過去の栄光を振り返ることの方が日本人にとってリアリティがあるのではないか?

気が付けば2023年も最後の日となりました。先日冬休みになったと思ったのに、もう31日になってしまったので、せめて今年最後の悪あがきにこのblogに一筆したためようと思います。2023年を振り返ってみると…あんまり後ろ向きな事ばかり言いたくないのですが、今年は日本の劣化と没落がいよいよ目に見える形になって表れた年だったのではないかと思います。ダイハツ、宝塚、ジャニーズ、ビッグモーター、自民党…数々の不祥事が明らかになっただけでなく、急な円安が進んだ影響で物価の高騰が庶民の生活を直撃しました。

そんなご時世に丁度合わせたかのように「葬送のフリーレン」の放映が今年の秋から始まりました。この作品は長寿のエルフである魔法使いフリーレンが、亡くなった勇者ヒンメル達との過去の冒険の足跡をたどりながら「人の心を知る」ための新たな冒険を始める…という話です。これまでの少年漫画だったら、魔王を倒すための現在進行形の冒険物語なのですが、フリーレンは魔王を倒したかつての旅の思い出を振り返る旅をしています。

この「過去の栄光の日々を振り返る」という作業こそが、今の日本人にとって最もリアリティがあることなのではないかなと思うのです。少し脱線しますが、何年か前からアニメやラノベでは異世界転生モノの作品が人気を集めていて、今も毎シーズン必ず一つは転生モノのアニメが作られています。これが結構長い間続いているのは、今の日本人にとって「転生する」ということにリアリティがあるからだとずっと思っていたのですが。。
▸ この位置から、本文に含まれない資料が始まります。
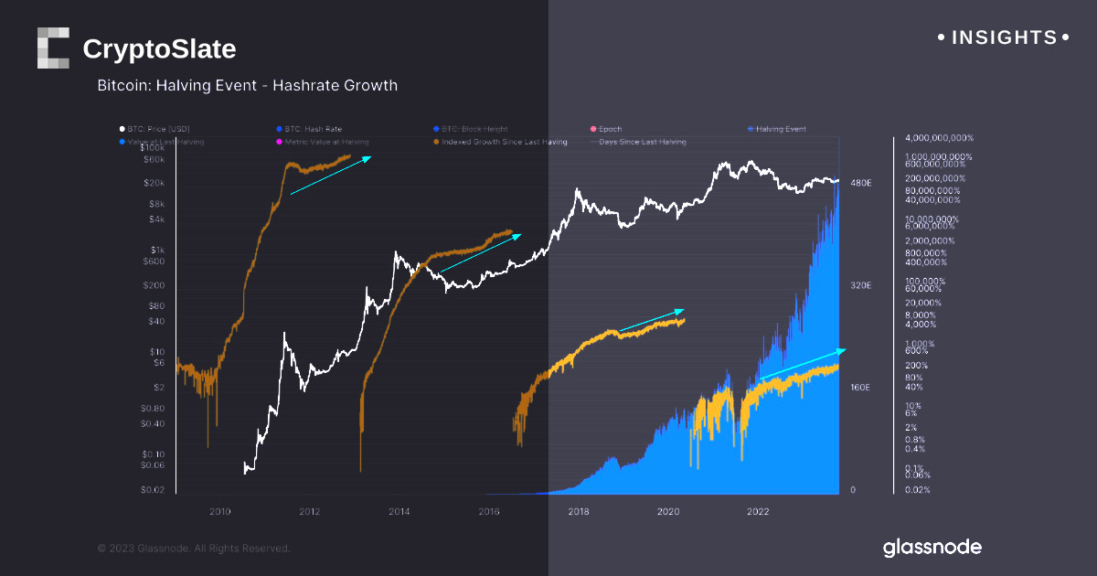The height and width of the screenshot is (576, 1097).
Task: Click the 2022 label on the x-axis
Action: coord(758,512)
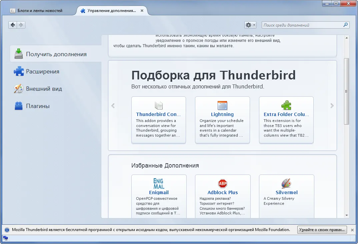Open the gear tools dropdown menu
Viewport: 358px width, 244px height.
tap(250, 25)
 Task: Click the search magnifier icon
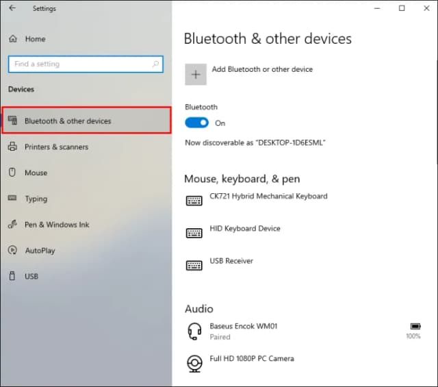coord(156,64)
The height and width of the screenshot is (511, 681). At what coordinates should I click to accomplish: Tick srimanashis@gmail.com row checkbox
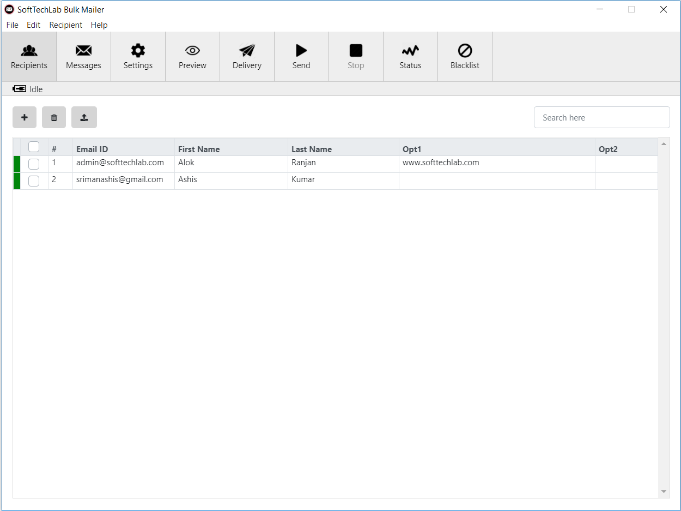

フリーレンは日本人にとってのリアリティが「(斜陽化する現実から脱出するための)転生」から「(斜陽を真正面から認めて)過去の栄光を振り返ること」に移行しつつあることを示唆しているように見えるのです。

東京オリンピックが総括されずにウヤムヤに終わったまま、今も大阪万博や札幌オリンピック(こっちはやめる方向らしいですが)などの「過去の栄光」の再生産に日本の政治家は躍起になっています。ここには建設業界や広告業界等との利権の問題もあるのでしょうが、単にそれだけというわけでもないのではないかと僕は思います。「クールジャパン」がウヤムヤでどこかに行ってしまった今となっては、日本人には世界(=外向き)に向けて誇れる(と思える)自国の存在意義が見えないのではないでしょうか?だから、日本人は内向きに「過去の栄光」を反復再生産しようとする事くらいしかやる事がないのだと思います。

なんだか救いの無い話になってしまいましたが、フリーレンに救いがあると思えるのは、エルフであるフリーレンには「名誉」とか「お金」といった人間らしい欲がほとんど無い事です。魔法を使えばお金を稼ぐ方法はいくらでもあるはずなのに、フリーレンはそういう事には関心がありません。そして、フリーレンの旅の目的は「魔法の収集」と「死んだ仲間にもう一度会う事」だけです。フリーレンは斜陽国日本の若者に対して「世間の価値基準にとらわれずに、自分の好きな事と、自分の大切な人との繋がりを大事にする」というロールモデルを提供しているように見えるのです。そこには何か希望があると思いたいです。